— BEGIN —
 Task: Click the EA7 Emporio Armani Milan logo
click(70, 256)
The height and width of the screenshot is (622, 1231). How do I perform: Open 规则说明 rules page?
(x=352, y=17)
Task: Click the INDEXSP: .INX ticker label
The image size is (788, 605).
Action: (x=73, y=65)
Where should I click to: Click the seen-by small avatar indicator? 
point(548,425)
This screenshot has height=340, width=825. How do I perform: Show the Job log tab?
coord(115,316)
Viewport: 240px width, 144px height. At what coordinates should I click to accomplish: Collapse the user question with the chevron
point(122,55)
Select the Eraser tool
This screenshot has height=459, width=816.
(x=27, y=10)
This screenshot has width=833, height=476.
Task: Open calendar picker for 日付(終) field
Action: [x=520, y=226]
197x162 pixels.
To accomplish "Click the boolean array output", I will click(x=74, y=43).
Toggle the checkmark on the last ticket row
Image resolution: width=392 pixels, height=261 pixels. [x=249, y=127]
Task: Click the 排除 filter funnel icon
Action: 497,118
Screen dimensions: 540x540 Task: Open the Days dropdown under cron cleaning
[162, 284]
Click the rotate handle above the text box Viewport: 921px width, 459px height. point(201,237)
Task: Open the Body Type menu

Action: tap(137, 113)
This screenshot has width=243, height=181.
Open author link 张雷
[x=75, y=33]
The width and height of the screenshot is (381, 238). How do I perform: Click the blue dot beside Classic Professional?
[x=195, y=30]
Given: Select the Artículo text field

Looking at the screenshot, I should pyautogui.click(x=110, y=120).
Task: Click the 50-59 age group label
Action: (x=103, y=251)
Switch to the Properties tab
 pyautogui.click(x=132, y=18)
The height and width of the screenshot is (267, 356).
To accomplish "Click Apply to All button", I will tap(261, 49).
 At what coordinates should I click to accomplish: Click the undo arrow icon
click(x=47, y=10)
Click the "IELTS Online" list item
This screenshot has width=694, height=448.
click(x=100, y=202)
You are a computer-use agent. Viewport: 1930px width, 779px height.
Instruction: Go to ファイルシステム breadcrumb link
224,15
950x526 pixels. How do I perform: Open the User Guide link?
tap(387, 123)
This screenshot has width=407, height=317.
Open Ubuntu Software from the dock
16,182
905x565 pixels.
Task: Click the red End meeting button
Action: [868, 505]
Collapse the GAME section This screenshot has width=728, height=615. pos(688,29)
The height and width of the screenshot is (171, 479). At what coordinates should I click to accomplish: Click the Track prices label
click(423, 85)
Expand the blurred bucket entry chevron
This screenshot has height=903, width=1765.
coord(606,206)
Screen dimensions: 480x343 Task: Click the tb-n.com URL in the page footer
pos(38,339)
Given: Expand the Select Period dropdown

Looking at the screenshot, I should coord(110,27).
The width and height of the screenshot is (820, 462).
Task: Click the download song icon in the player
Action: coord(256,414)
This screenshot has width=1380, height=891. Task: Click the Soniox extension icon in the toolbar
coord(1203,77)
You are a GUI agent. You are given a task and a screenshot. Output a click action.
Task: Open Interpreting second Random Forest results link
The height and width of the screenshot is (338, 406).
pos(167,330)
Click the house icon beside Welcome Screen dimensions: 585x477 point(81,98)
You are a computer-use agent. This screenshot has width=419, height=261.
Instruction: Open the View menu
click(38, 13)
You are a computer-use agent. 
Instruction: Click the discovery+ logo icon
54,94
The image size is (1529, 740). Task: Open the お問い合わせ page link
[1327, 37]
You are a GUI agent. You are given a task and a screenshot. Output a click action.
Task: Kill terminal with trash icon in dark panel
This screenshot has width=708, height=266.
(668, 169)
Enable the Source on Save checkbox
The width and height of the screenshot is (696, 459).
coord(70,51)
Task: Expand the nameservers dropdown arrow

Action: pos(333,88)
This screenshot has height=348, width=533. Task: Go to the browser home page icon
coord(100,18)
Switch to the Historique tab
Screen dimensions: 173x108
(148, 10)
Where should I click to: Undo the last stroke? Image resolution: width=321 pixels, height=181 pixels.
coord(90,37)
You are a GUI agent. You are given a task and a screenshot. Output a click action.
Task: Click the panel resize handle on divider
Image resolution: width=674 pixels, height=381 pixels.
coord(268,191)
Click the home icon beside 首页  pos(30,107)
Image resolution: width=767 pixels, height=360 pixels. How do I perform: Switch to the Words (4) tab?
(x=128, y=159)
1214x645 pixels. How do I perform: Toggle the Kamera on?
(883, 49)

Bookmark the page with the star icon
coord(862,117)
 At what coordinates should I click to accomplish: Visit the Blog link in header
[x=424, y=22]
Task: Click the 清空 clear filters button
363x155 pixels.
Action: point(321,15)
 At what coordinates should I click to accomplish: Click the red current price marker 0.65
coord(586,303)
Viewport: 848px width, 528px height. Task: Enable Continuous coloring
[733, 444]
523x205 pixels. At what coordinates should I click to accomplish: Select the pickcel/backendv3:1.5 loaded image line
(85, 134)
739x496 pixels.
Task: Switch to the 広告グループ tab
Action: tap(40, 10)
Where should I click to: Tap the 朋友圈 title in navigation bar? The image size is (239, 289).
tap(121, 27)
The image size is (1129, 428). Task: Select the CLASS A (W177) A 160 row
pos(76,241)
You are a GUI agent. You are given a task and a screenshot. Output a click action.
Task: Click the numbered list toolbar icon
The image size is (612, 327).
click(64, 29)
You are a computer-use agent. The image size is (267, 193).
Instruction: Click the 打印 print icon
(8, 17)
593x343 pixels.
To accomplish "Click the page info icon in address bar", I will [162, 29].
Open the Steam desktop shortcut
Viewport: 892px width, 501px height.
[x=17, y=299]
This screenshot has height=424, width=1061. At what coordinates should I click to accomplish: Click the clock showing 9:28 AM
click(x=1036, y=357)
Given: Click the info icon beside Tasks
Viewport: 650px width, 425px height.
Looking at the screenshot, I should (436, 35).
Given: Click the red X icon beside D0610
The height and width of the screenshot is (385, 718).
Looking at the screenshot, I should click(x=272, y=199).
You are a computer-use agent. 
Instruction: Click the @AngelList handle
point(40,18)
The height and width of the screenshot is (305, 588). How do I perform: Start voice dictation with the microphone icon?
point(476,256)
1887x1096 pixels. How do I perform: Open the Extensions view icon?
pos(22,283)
— END —
§ **Task to complete**:
Starting at the line that contains "Bookmark the page with the star icon" and ending at the line that contains "tap(121, 27)", rewrite that stretch of the data above as a numbered list. Include both end lines and drop any blank lines.

§ **Answer to the exercise**:
1. Bookmark the page with the star icon
2. coord(862,117)
3.  At what coordinates should I click to accomplish: Visit the Blog link in header
4. [x=424, y=22]
5. Task: Click the 清空 clear filters button
6. 363x155 pixels.
7. Action: point(321,15)
8.  At what coordinates should I click to accomplish: Click the red current price marker 0.65
9. coord(586,303)
10. Viewport: 848px width, 528px height. Task: Enable Continuous coloring
11. [733, 444]
12. 523x205 pixels. At what coordinates should I click to accomplish: Select the pickcel/backendv3:1.5 loaded image line
13. (85, 134)
14. 739x496 pixels.
15. Task: Switch to the 広告グループ tab
16. Action: tap(40, 10)
17. Where should I click to: Tap the 朋友圈 title in navigation bar? The image size is (239, 289).
18. tap(121, 27)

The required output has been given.